Kenya will receive 72,000 Covid-19 vaccine doses that neighbouring South Sudan returned to COVAX citing slow uptake, delays by Parliament to approve the drugs’ use, and a drawn-out training of people to administer the jabs.
The consignment is expected in Nairobi by the end of this week and will help ensure Kenyans expecting the second dose of Covid-19 vaccine get it on time.
About a week ago, Kenya also received about 130,000 doses of the AstraZeneca vaccine from the Democratic Republic of Congo after the central African country said it was not in position to administer the jabs on time before their use by date.
South Sudan Minister for Health Dr Mayen Machuot said, “we don’t want to run the risk of the vaccine expiring in our hands. It will be accounted for, so we are committing to return 72,000 doses so that they are used by countries that can deploy them in one week.”
South Sudan got 132,000 doses of the AstraZeneca vaccine in late March from COVAX but has so far has administered a paltry 8,000 shots.
Meanwhile, Kenya’s Health Cabinet Secretary Mutahi Kagwe has asked countries to accept all valid COVID-19 vaccination certificates, saying that a number of countries are only giving nod to travelers vaccinated with certain brands of vaccines.
Speaking during the 74th World Health Assembly 1 virtual meeting, Mr Kagwe asked member states to ensure that there is sharing of intellectual property rights with countries so as to allow for the development of local capacity in vaccine development.
“Countries must desist from engaging in discriminatory conduct and accept all valid certificates for vaccines approved by the World Health Organization for emergency use,” Mr Kagwe said.
“There is a need to re-evaluate ownership of IP rights to reflect the true participation in creating the same. Too often, research results and trials conducted in Africa are assumed to be the property of some participants instead of all participants,” he added.
The CS also pointed out the need for member states to consider regional and local manufacturing of vaccines by facilitating and fast-tracking regulatory and prequalification for local production, especially in Africa.

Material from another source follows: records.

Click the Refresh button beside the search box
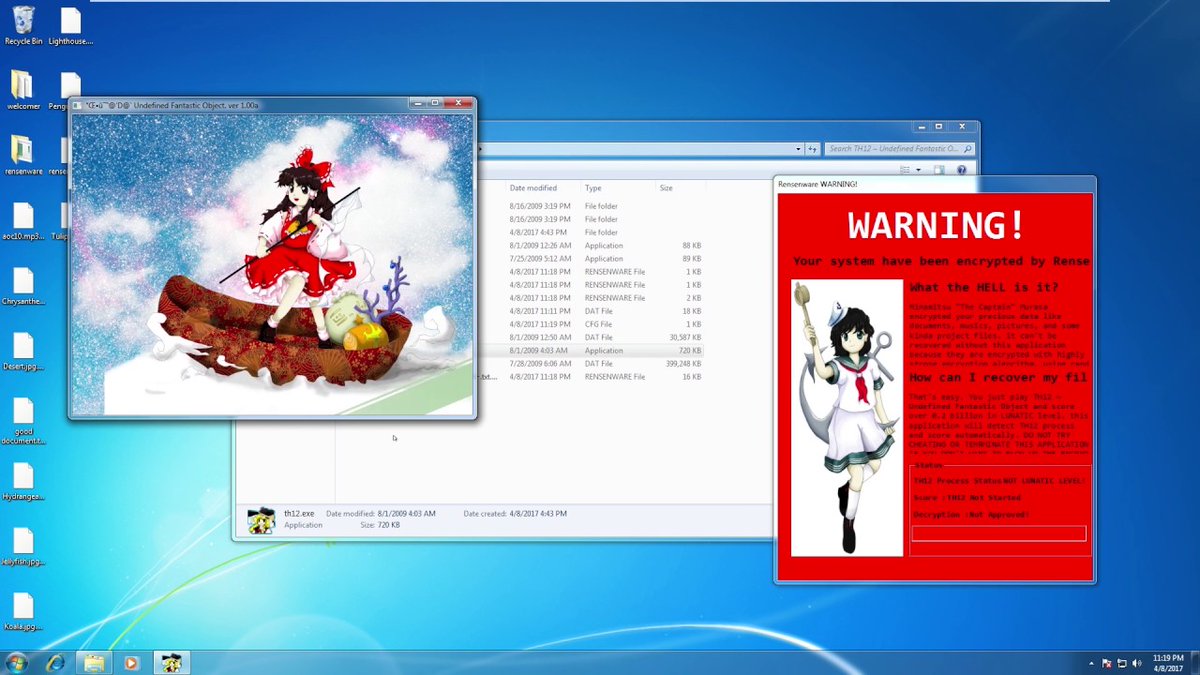This screenshot has height=675, width=1200. pyautogui.click(x=812, y=147)
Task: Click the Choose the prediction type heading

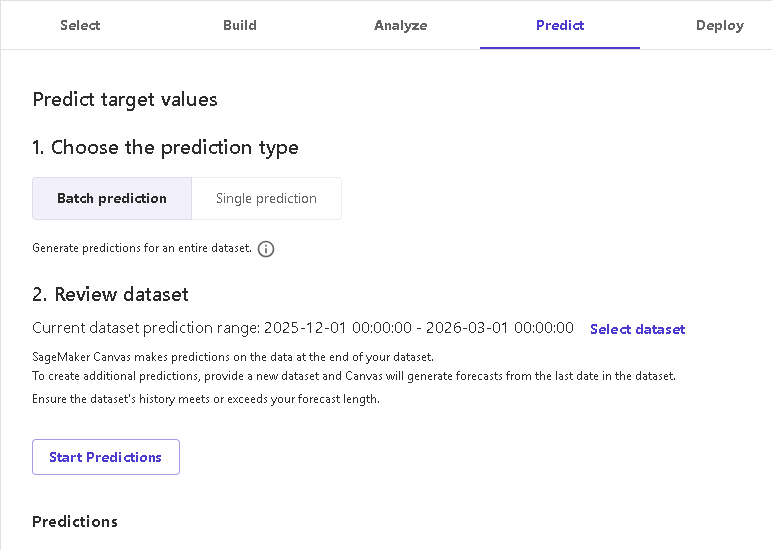Action: (x=165, y=147)
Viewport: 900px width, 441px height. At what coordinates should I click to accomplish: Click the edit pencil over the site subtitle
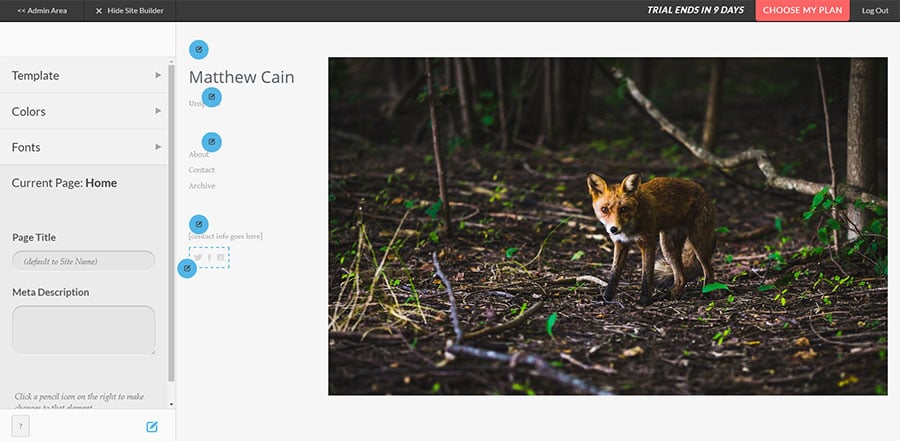click(x=211, y=97)
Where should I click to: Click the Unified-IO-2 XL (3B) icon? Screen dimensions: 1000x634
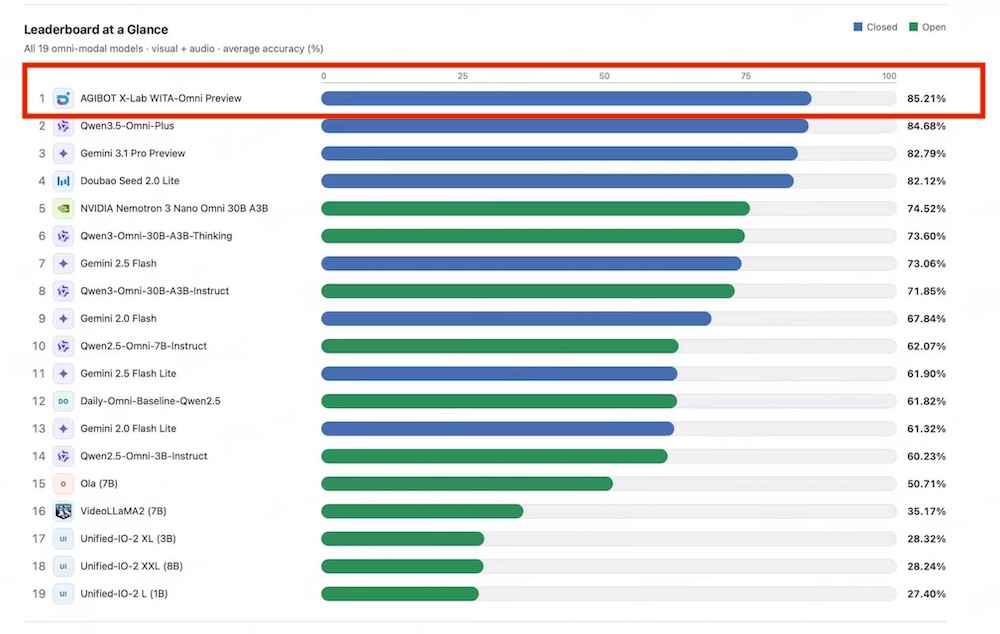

In the forum, a number of health ministers across the world highlighted the need to address the vaccine crisis, including support for waiving intellectual property rights and boosting local production of vaccines.
In the last 24 hours, Kenya’s positivity rate has risen to 10.3 per cent after the country recorded 382 new cases, pushing the total caseload to 168,925.
The country’s death toll went up by 14 patients, all of them being late deaths reports after conducting facility record audits within the last one month. The total number of fatalities now stand at 3,087.
A total of 1,134 patients have recovered from the virus while 1,079 patients are still admitted in various health facilities across the country.